Política

Kátia Maria: “Vamos combater o desemprego em Goiás”

Redação DM

Publicado em 4 de agosto de 2018 às 01:21 | Atualizado há 8 anos

As mulheres, principalmente negras e pardas, são as principais vítimas do desemprego em Goiás. O dado foi apresentado pelo IBGE (Instituto Brasileiro de Geografia e Estatística) e causou indignação à candidata do PT ao govenro, a pro­fessora Kátia Maria. “Segundo a Pesquisa Nacional por Amostra de Domicílios (PNAD), a maioria das pessoas que estão sem trabalho é mulher, tem entre 18 e 24 anos, de cor negra ou parda e não comple­tou o ensino médio. Isto aumenta a responsabilidade , sendo a única mulher candidata ao governo, de enfrentarmos este problema. Sen­do eleitas vamos lutar para reverter esta triste realidade”, afirma.

Kátia diz que 70 milhões estão sem emprego no Brasil, e em Goiás mais de 10% estão sem trabalho. “Nos governos do ex-presidente Lula e da presidente Dilma Rousseff, taxa de desempregados no Brasil era de 4%, o que representa pleno emprego.
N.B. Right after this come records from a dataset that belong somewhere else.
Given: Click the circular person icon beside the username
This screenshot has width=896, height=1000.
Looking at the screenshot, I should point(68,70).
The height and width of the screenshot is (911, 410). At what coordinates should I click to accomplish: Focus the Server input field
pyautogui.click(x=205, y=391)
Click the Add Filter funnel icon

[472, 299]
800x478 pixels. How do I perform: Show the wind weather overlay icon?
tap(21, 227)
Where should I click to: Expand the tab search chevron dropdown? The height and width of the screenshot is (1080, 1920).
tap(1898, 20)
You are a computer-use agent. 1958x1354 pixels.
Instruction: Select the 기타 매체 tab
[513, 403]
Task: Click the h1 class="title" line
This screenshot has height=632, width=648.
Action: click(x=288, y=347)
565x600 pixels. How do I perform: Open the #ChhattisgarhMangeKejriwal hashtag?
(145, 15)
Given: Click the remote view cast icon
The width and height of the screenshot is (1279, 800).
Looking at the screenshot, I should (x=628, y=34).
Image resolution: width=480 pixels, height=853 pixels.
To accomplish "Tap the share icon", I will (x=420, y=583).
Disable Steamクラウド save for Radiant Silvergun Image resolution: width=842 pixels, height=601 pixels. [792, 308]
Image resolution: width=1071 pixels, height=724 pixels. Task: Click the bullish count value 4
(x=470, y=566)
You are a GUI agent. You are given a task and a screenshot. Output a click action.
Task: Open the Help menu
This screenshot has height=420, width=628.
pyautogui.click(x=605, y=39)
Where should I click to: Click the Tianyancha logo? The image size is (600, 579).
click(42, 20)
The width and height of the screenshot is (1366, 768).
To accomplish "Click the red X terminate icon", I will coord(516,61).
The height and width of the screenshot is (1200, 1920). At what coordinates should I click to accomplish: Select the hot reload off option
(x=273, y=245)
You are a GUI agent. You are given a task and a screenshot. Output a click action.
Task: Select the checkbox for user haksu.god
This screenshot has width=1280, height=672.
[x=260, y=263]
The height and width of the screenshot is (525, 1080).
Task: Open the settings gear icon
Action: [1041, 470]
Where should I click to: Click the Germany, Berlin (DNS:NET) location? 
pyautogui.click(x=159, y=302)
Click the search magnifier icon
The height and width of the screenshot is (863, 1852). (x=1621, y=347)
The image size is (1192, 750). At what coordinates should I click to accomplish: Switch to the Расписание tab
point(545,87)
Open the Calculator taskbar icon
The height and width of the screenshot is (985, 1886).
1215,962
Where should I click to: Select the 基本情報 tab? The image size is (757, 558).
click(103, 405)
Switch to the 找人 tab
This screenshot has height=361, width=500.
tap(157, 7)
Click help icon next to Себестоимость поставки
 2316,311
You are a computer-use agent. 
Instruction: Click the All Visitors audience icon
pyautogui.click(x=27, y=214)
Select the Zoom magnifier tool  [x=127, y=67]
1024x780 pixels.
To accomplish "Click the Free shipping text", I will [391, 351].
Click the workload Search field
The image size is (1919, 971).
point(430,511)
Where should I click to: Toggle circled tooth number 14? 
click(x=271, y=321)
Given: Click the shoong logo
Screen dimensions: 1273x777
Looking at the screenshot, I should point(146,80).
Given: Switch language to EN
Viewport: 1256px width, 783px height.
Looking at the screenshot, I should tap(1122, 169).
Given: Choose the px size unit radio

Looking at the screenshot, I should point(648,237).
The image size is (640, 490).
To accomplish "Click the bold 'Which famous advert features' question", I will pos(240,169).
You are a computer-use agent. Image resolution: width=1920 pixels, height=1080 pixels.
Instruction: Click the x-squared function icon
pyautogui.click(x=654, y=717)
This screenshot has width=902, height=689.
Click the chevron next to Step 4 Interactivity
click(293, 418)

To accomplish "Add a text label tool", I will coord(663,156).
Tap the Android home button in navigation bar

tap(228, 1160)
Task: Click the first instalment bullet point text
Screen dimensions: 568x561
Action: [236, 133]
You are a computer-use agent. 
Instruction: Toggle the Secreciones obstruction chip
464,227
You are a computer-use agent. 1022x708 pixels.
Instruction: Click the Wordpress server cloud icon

Com golpe de 2016, o governo pas­sou às mãos do MDB, que com apoio do PSDB e do DEM levou o País ao caos da corrupção, do desemprego e da recessão, que está deixando mi­lhões sem trabalho com milhares de empresas fechando as portas”, critica.

Kátia salienta que uma das me­didas para enfrentar o desempre­go em Goiás é apostar no micro­crédito. “No nosso governo vamos repetir a receita que deu certo nos governos de Lula: vamos facilitar o crédito para micro e pequenos em­presários, para que possam melho­rar suas empresas, tendo fôlego para superar a crise e voltar a crescer. To­das as estatísticas mostram que 80% do emprego no Brasil é criado pelas micro e pequenas empresas. Os go­vernos do MDB e do PSDB acaba­ram com o crédito para os peque­nos e só os grandes têm acesso a dinheiro barato. É por isto que o País está parado e desempregado”, frisa.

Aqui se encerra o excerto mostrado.